Because of this I share a grievance with Zed Shaw who says that “programmers need to learn statistics or I will kill them all”. Required reading and advice not just for programmers, but for everyone who looks at data, creates models, or even reads a newspaper.
I have a major pet peeve that I need to confess. I go insane when I hear programmers talking about statistics like they know shit when its clearly obvious they do not. I’ve been studying it for years and years and still don’t think I know anything. This article is my call for all programmers to finally learn enough about statistics to at least know they don’t know shit. I have no idea why, but their confidence in their lacking knowledge is only surpassed by their lack of confidence in their personal appearance.
My recommendation? Read this article to realise that you know nothing, and then pick up a copy of John Allen Paulos’ Innumeracy and Darrell Huff’s How to Lie with Statistics in order to realise that you know even less than you thought (but a hell of a lot more than the average person).
Comments
2 responses to “Learn Statistics, Damn You!”

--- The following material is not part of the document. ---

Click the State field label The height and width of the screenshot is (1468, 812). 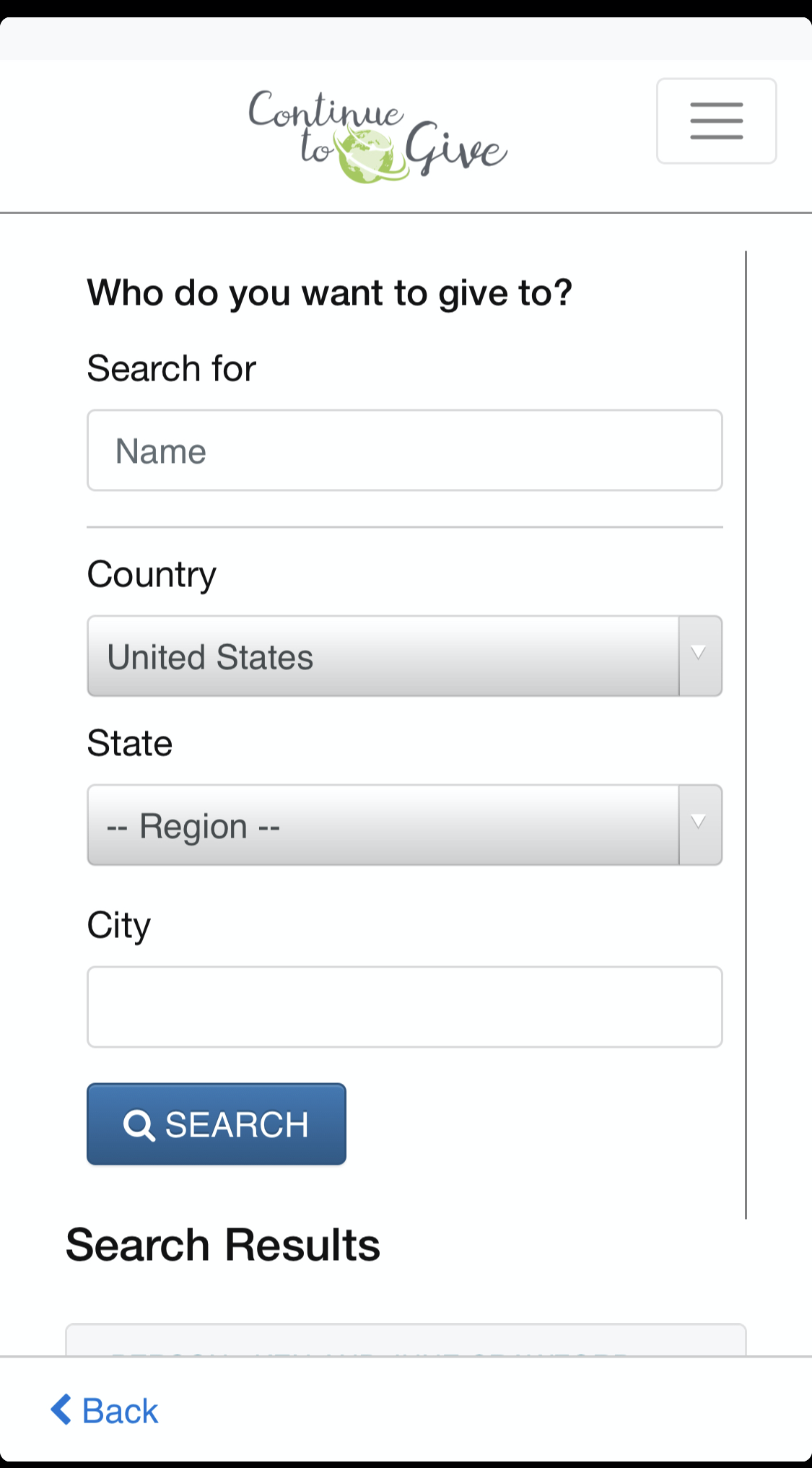(x=130, y=743)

I’ve read John Allen Paulos’ excellent book.
Sometimes the books’ maths gets a bit hairy but generally I’ve learned an awful lot from it. I’m now hooked on the power of conditional probability and I’d like to give an example of how its lessons can be used in everyday life.

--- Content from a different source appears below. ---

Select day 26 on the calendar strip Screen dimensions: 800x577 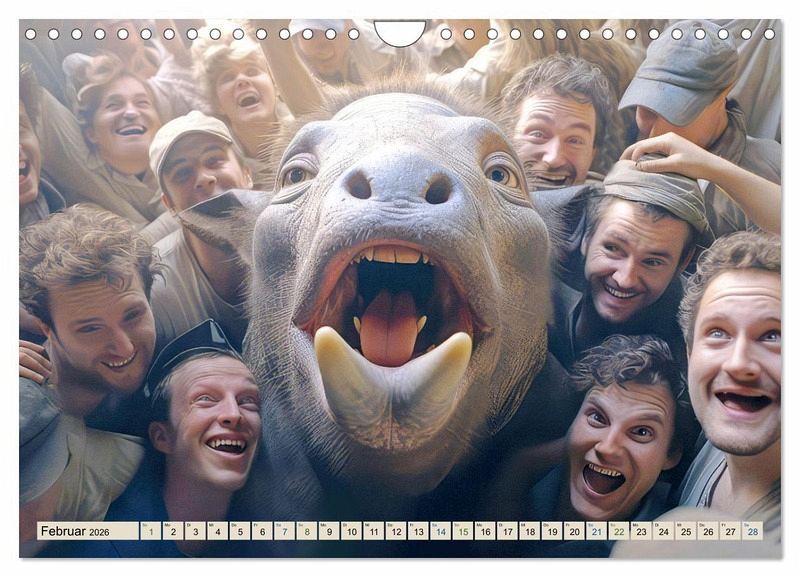(707, 531)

I’m currently looking for a job so I speak to recruiters every day. A few weeks ago I was talking to a recruiter about a position working with computers. I’ll leave the details out, but one of the required skills was working with an old UNIX system. Another requirement was working with an unusual customer relationship management system and the last requirement was fluency in a SE Asian language.

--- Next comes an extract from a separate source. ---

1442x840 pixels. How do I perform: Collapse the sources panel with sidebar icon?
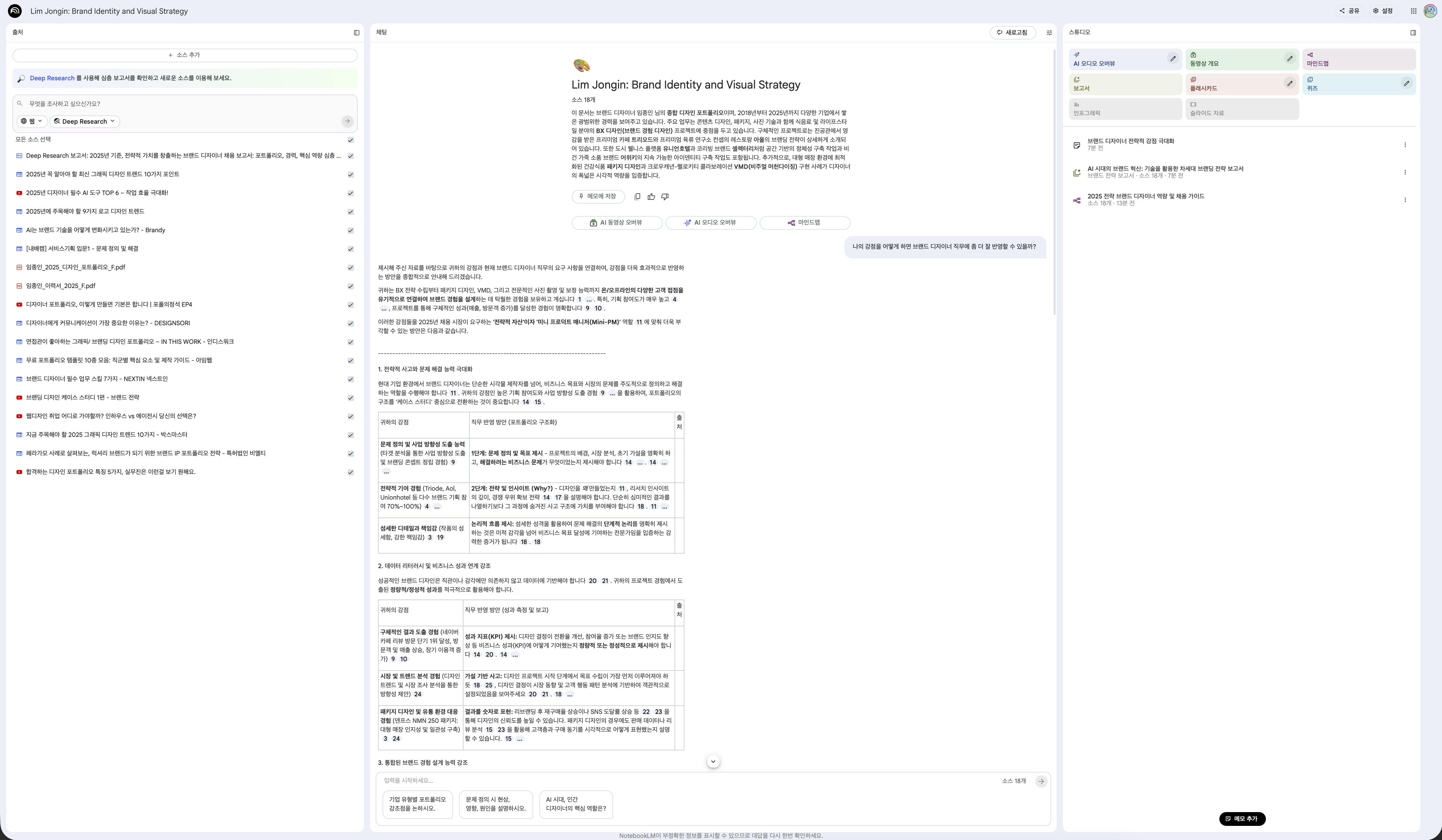coord(356,33)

If I remember correctly, my conversation with the recruiter went something like this:
“What chances do you think you have of finding someone with all three?”
“The problem is the language fluency. Of the fifty applications we’ve received so far, only 5 can speak that language at all.”
“How about the other skills?”
“10 of the applicants have the UNIX experience, and maybe 5 in total have the CRM experience”
“Right … so .. how do you rate your chances of finding someone with all three then?”
…
“We’ll probably only respond to the five or so that will have all three”
(She’s concluded that 10% of the fifty applicants will meet all of the requirements. However, the correct figure is 0.002%, meaning she will have to get through roughly another 450 applications to find someone with all three of the skills)
Notwithstanding the fact that she has a job and I don’t right now, this example does show that statistics and conditional probability are hugely undervalued especially by the people who need to understand them most.
I found Stuart Sutherland’s book ‘Irrationality’ to be an excellent intro into how people miscalculate risk too.
Even statisticians do not understand statistics. They spend their entire lives on it and still argue with each other.
In medicine it is even worse as there are so many vested interests, who do you listen too?